▸ Written instruction: Render the lines starting at the one containing "This screenshot has" and ending at the one containing "click(629, 126)" as a two-column CSV with the headers instruction and response. Give one row per entry, with its text and its answer each in a single quoted field and line breaks turned into spaces.

▸ Task input:
________________
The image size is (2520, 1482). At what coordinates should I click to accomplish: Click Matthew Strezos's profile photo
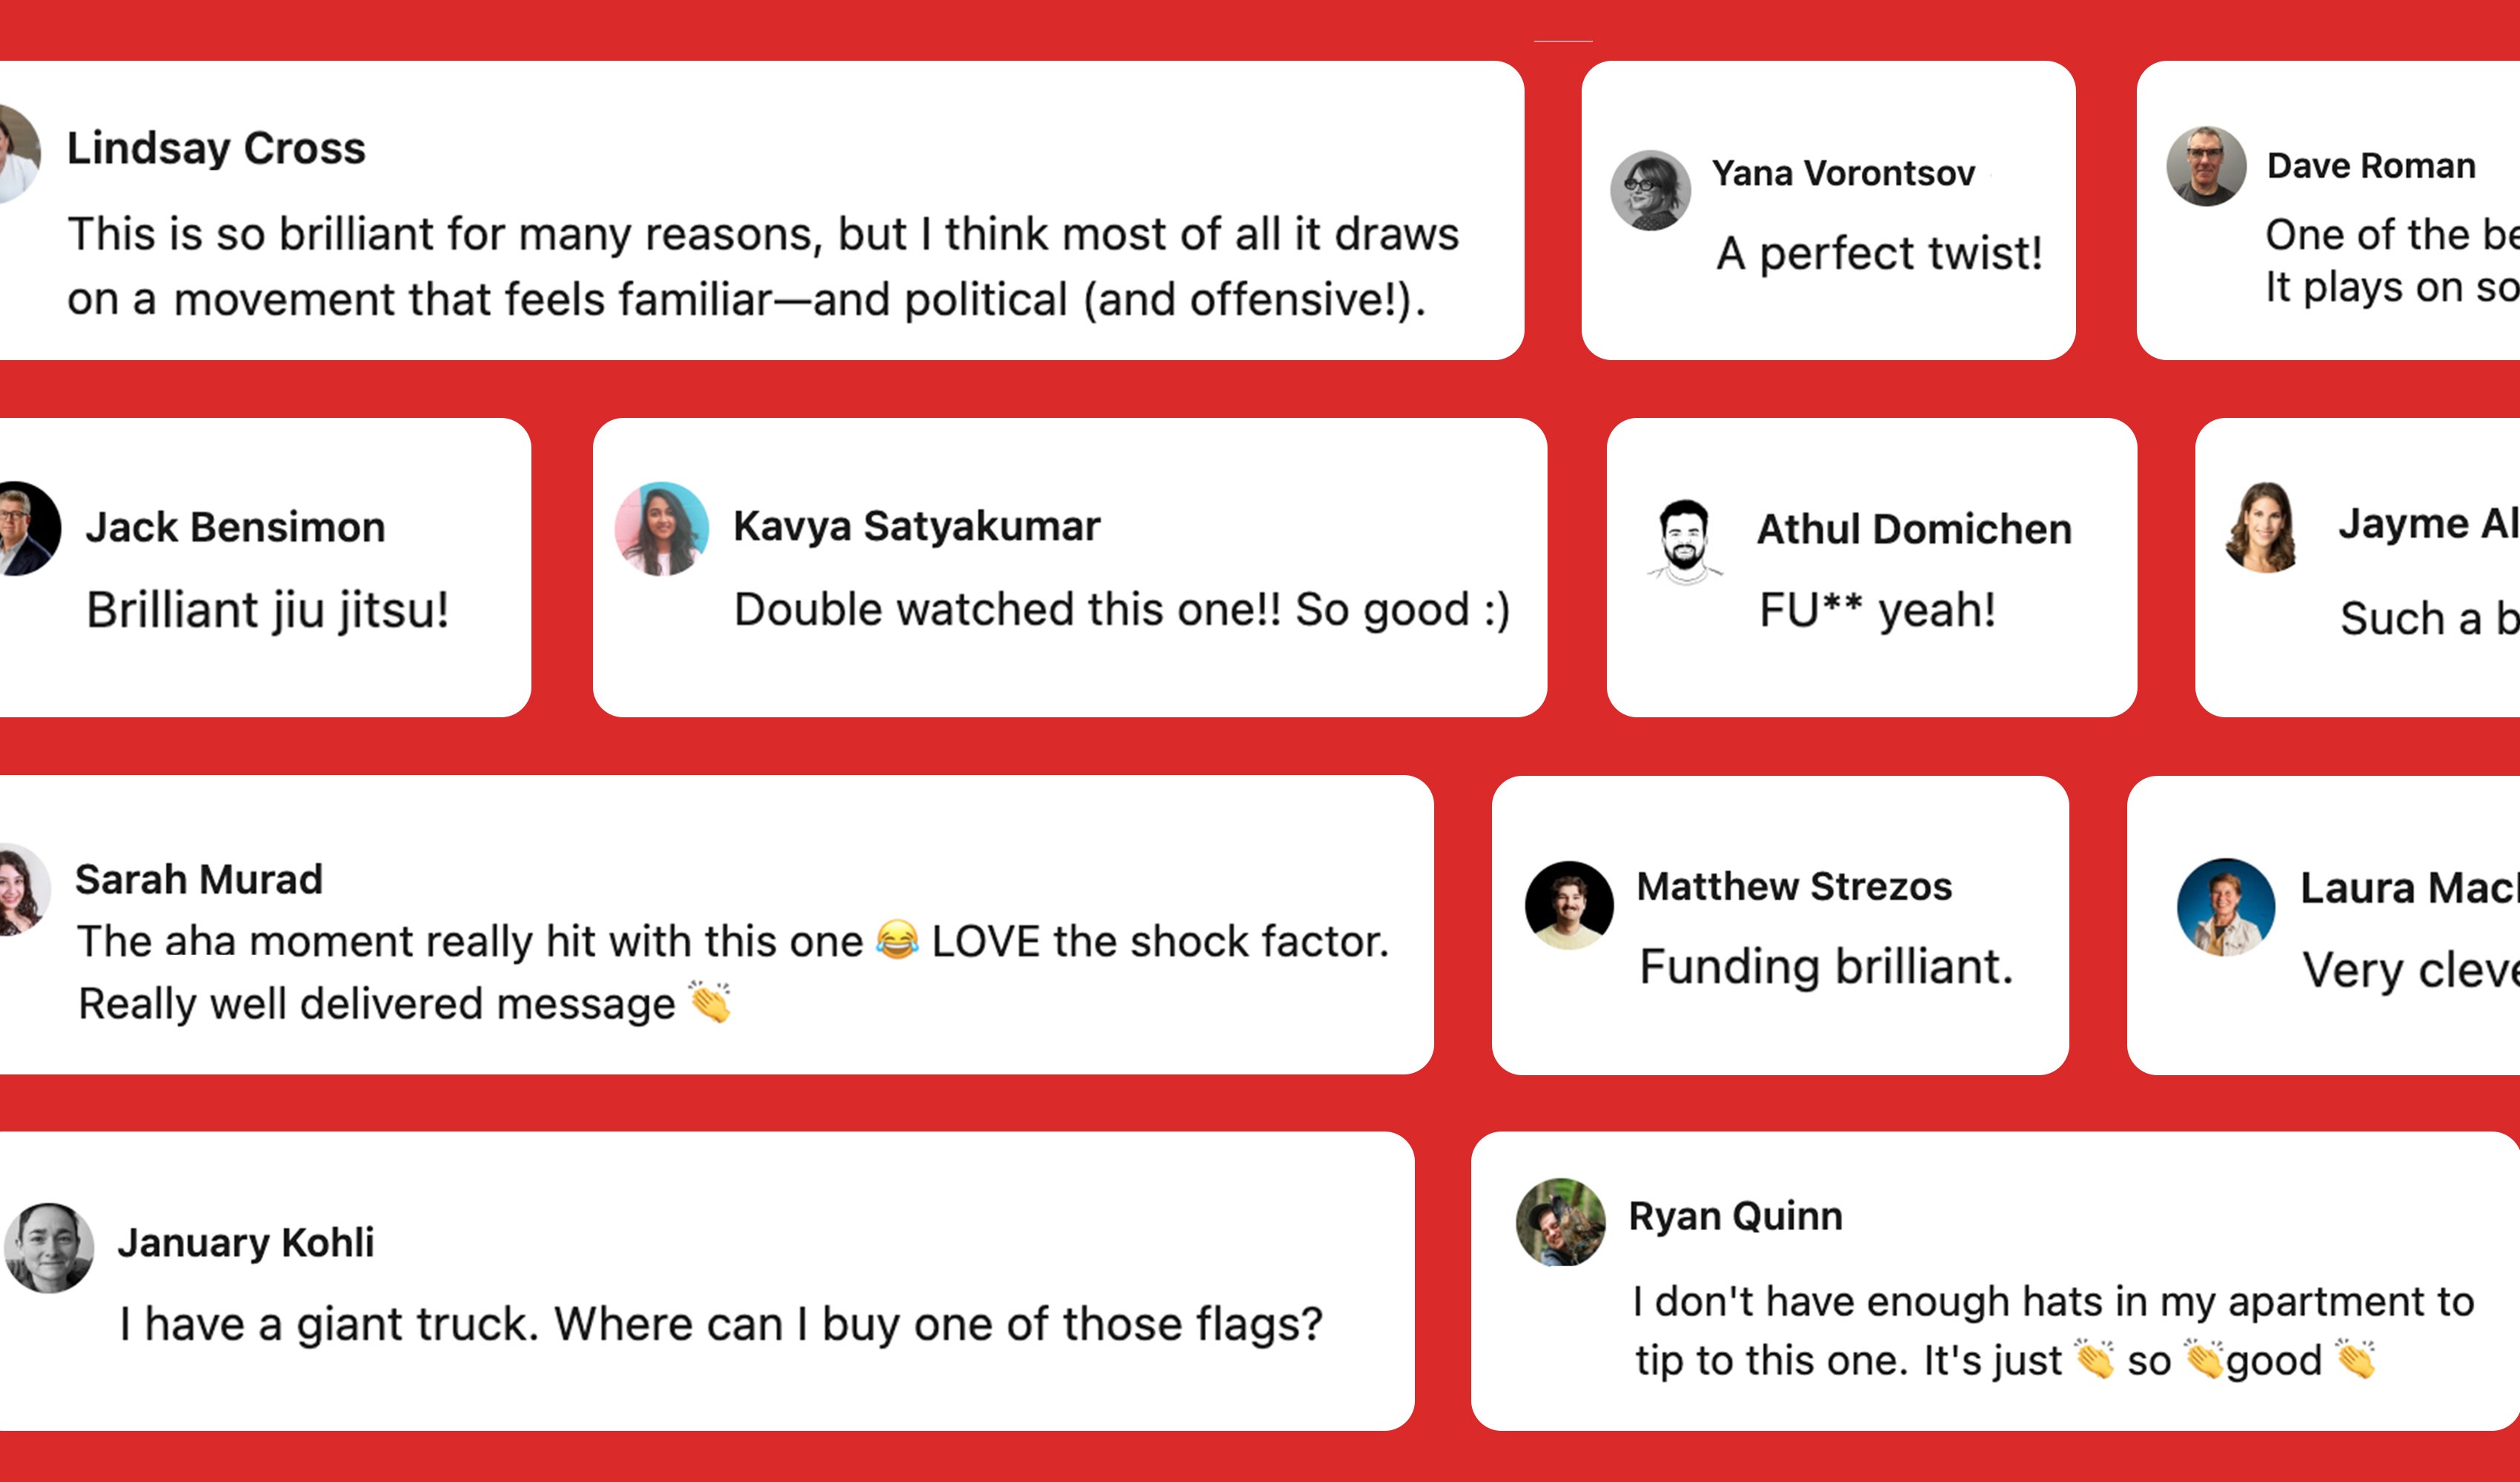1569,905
________________
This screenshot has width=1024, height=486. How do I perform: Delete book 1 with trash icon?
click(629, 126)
________________
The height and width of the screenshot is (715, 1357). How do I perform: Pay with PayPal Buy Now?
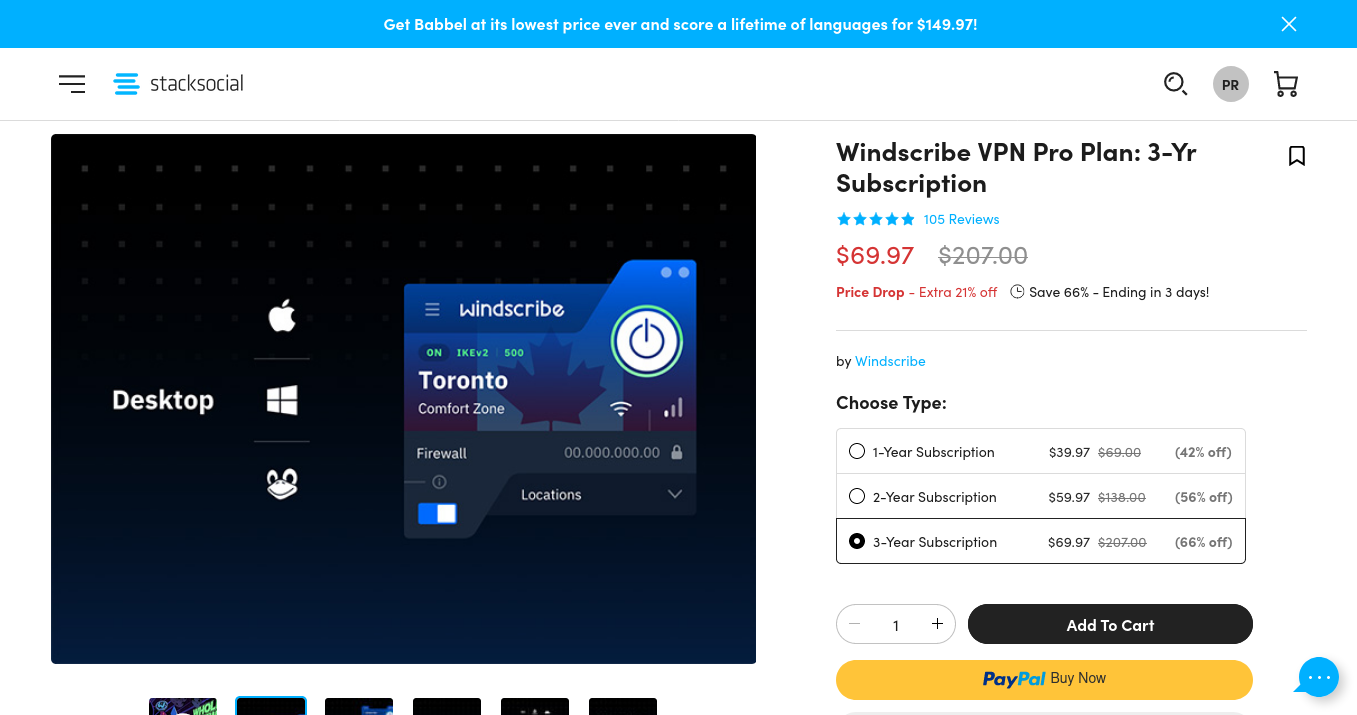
________________
▸ Full answer:
instruction,response
"This screenshot has width=1024, height=486. How do I perform: Delete book 1 with trash icon?","click(629, 126)"